School bus rear-ended by truck hauling crane

EXTENSIVE CLEANUP UNDER WAY

PictureWorkers ready to pull the truck from a river.

BRIMFIELD, MA— A mother thought she and her son were going to die when a tractor-trailer hauling a crane rear-ended a stopped school bus just moments before the boy was going to step on.

Tammy D. Plue, who lives at 180 Palmer Road, was approaching the school bus with her 6-year-old son Connor around 7:45 a.m. today on Route 20 westbound, when the accident occurred.

“We’re pretty shaken up right now. Connor keeps talking about it. And it was really unbelievable,” Mrs. Plue said from her home tonight. “It looked like the wreckage was coming towards us at one point. It happened so fast. I remember, thinking that we’re dead.”

James Whittaker, 63, of Palmer, the bus driver, was taken to a nearby hospital as a precaution and released. Picking up Connor, a Brimfield Elementary School first-grader, was the second stop on the route for Mr. Whittaker, who picked up a kindergartener just minutes before. The young girl, who was sitting at the front of the bus at the time of the accident, was not injured and released to her father.

“The bus was stopped. The stopped sign was out and the lights were blinking,” Mrs. Plue recalled. “I was probably four feet from the street and my son was probably two feet from this. Thank God, he turned around and started running with me up the hill.”

According to state police, the impact of the crash sent the bus across the median along Route 20 about 100 yards, while the tractor-trailer crashed through a guardrail and, with the crane, slid down an embankment, next to a wetlands.
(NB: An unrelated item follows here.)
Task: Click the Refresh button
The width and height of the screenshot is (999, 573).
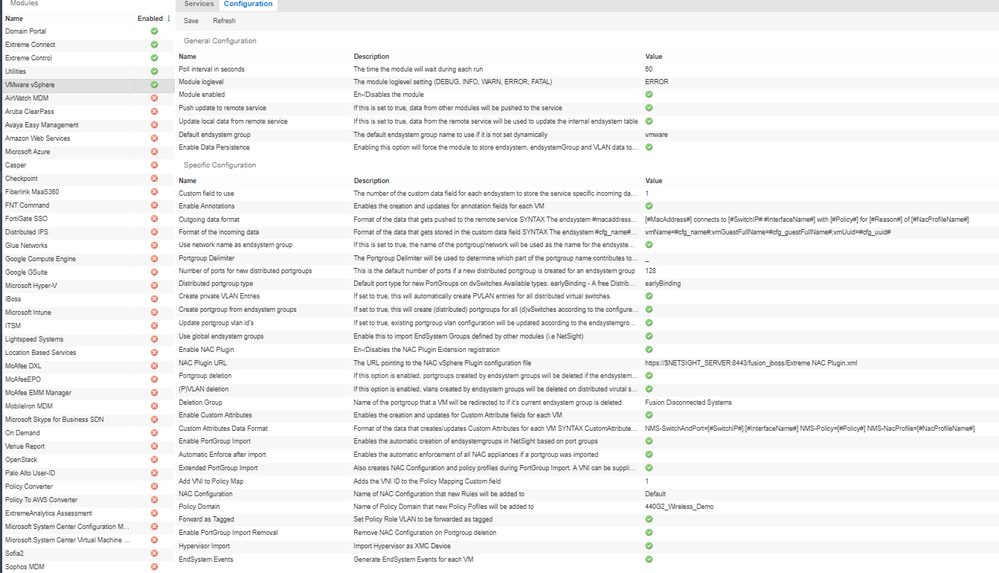Action: point(224,21)
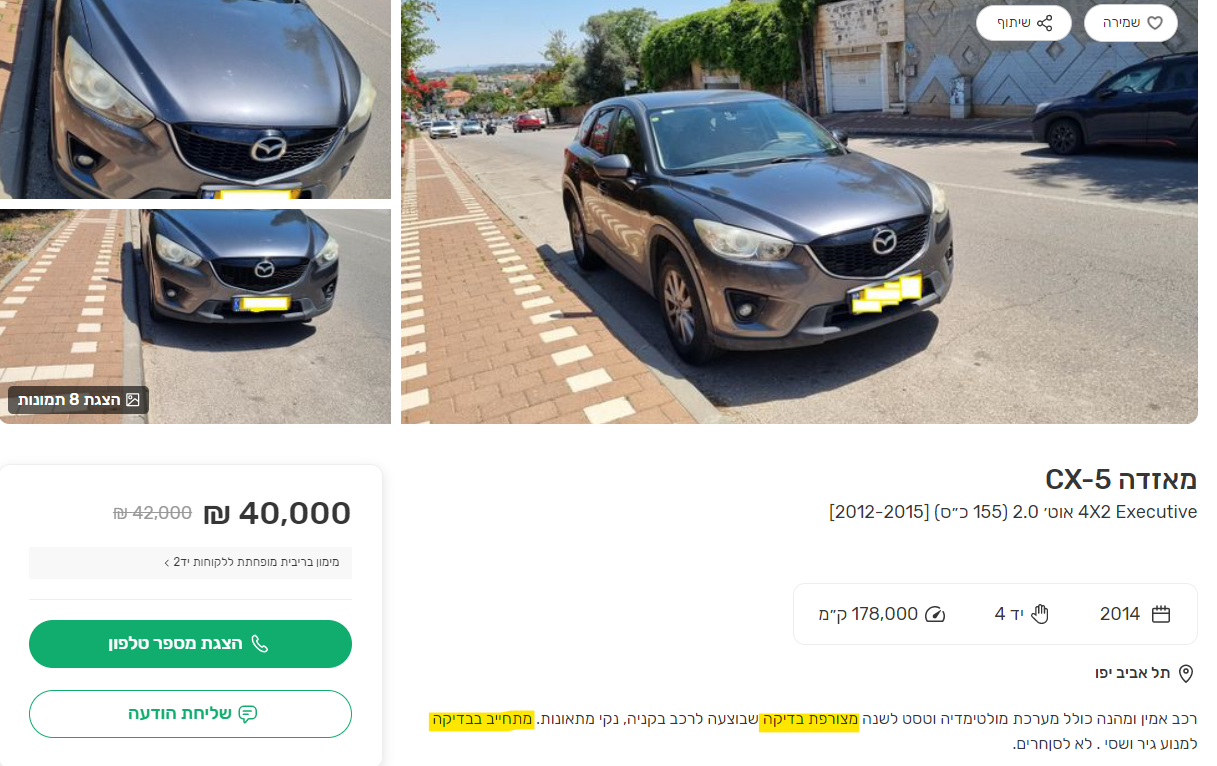Expand the מימון בריבית מופחתת financing link

pos(252,562)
Agnelo Bairos, 46, of North Dighton, the tractor-trailer driver, was uninjured and outside of the mangled cab when rescue crews arrived. Because of the weight and terrain, Craig A. Moran, president of Sturbridge Service Center used two cranes for the “heavy-duty recovery” operation that continued tonight.

Catherine Skiba, regional spokesperson for the state Department of Environmental Protection, said the trailer released an estimated 150 gallons of diesel and 60 gallons of hydraulic oil and pads and booms were placed around the trailer and in the wetlands.

Carolyn Daly, spokesperson for the Atlantic Express Transportation (the district’s school bus provider) stressed that drivers need to be fully aware of school buses on the road.

“We had a kindergartener on the bus and a first-grader was about to get on the bus,” Ms. Daly said. “We continue to urge the public to use extreme caution around school buses at all times, especially when the flashing lights are on because we got precious cargo.”

In addition to the DEP and state police, the state Highway Department, the Commercial Vehicle Enforcement Section of the state police and Brimfield police, fire and EMS, responded to the scene. The accident is still under investigation and no citations have been issued.